### [ABOUT THIS TASK]
Everything from the line containing "Image resolution: width=1321" to the last line of the data below should be copied word for word, and nothing else.

### [PROVIDED MATERIAL]
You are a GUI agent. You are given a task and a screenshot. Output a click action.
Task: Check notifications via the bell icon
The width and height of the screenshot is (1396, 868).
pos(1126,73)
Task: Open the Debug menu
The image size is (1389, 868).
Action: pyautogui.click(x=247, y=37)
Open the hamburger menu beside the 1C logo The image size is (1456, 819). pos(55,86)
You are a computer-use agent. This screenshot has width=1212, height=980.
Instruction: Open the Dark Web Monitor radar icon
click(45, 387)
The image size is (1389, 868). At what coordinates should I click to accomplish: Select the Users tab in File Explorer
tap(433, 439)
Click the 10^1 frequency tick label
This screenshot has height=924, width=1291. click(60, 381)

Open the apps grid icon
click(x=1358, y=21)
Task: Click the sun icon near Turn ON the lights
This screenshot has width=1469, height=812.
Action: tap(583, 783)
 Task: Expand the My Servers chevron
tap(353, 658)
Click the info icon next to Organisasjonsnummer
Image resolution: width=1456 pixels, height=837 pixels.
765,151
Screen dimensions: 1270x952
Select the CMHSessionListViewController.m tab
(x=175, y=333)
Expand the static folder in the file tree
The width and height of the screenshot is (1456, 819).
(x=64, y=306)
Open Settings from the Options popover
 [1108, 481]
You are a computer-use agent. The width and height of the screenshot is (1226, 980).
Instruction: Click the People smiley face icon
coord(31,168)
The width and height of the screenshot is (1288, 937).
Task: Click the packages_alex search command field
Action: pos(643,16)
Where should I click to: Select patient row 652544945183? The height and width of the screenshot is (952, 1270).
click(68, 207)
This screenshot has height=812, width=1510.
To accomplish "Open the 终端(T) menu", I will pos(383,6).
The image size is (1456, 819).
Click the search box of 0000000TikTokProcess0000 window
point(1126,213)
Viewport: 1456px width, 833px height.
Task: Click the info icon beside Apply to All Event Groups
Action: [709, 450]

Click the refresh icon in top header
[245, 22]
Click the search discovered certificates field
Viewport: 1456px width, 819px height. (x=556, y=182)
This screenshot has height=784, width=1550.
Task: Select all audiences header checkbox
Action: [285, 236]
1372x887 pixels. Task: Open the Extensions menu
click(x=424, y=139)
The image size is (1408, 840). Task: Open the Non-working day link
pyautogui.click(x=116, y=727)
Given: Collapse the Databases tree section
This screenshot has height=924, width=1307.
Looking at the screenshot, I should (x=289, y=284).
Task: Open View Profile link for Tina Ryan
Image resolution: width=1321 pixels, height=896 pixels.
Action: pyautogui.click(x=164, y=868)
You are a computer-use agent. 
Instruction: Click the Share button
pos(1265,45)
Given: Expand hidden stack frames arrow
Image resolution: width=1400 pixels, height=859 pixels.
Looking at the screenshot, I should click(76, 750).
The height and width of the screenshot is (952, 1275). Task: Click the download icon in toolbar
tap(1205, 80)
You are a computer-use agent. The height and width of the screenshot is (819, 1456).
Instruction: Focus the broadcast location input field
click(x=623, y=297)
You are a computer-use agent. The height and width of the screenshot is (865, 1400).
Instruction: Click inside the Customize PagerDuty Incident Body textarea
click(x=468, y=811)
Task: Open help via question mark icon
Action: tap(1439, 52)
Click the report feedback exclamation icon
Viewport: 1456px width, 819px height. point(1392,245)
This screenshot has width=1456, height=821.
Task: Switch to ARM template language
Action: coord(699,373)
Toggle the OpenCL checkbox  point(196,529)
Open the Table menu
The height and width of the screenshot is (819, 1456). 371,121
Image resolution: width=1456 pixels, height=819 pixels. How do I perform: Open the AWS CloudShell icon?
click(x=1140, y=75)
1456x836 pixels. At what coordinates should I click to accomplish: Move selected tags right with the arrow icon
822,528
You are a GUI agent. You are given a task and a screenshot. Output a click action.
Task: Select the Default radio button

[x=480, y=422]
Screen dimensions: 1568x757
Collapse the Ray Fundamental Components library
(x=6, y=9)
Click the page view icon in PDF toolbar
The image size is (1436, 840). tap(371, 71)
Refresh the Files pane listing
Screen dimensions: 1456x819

### [RESULT OF THE EXERCISE]
Image resolution: width=1321 pixels, height=896 pixels.
Action: pyautogui.click(x=164, y=868)
You are a computer-use agent. 
Instruction: Click the Share button
pos(1265,45)
Given: Expand hidden stack frames arrow
Image resolution: width=1400 pixels, height=859 pixels.
Looking at the screenshot, I should click(76, 750).
The height and width of the screenshot is (952, 1275). Task: Click the download icon in toolbar
tap(1205, 80)
You are a computer-use agent. The height and width of the screenshot is (819, 1456).
Instruction: Focus the broadcast location input field
click(x=623, y=297)
You are a computer-use agent. The height and width of the screenshot is (865, 1400).
Instruction: Click inside the Customize PagerDuty Incident Body textarea
click(x=468, y=811)
Task: Open help via question mark icon
Action: tap(1439, 52)
Click the report feedback exclamation icon
Viewport: 1456px width, 819px height. point(1392,245)
This screenshot has width=1456, height=821.
Task: Switch to ARM template language
Action: coord(699,373)
Toggle the OpenCL checkbox  point(196,529)
Open the Table menu
The height and width of the screenshot is (819, 1456). 371,121
Image resolution: width=1456 pixels, height=819 pixels. How do I perform: Open the AWS CloudShell icon?
click(x=1140, y=75)
1456x836 pixels. At what coordinates should I click to accomplish: Move selected tags right with the arrow icon
822,528
You are a GUI agent. You are given a task and a screenshot. Output a click action.
Task: Select the Default radio button

[x=480, y=422]
Screen dimensions: 1568x757
Collapse the Ray Fundamental Components library
(x=6, y=9)
Click the page view icon in PDF toolbar
The image size is (1436, 840). tap(371, 71)
Refresh the Files pane listing
Screen dimensions: 1456x819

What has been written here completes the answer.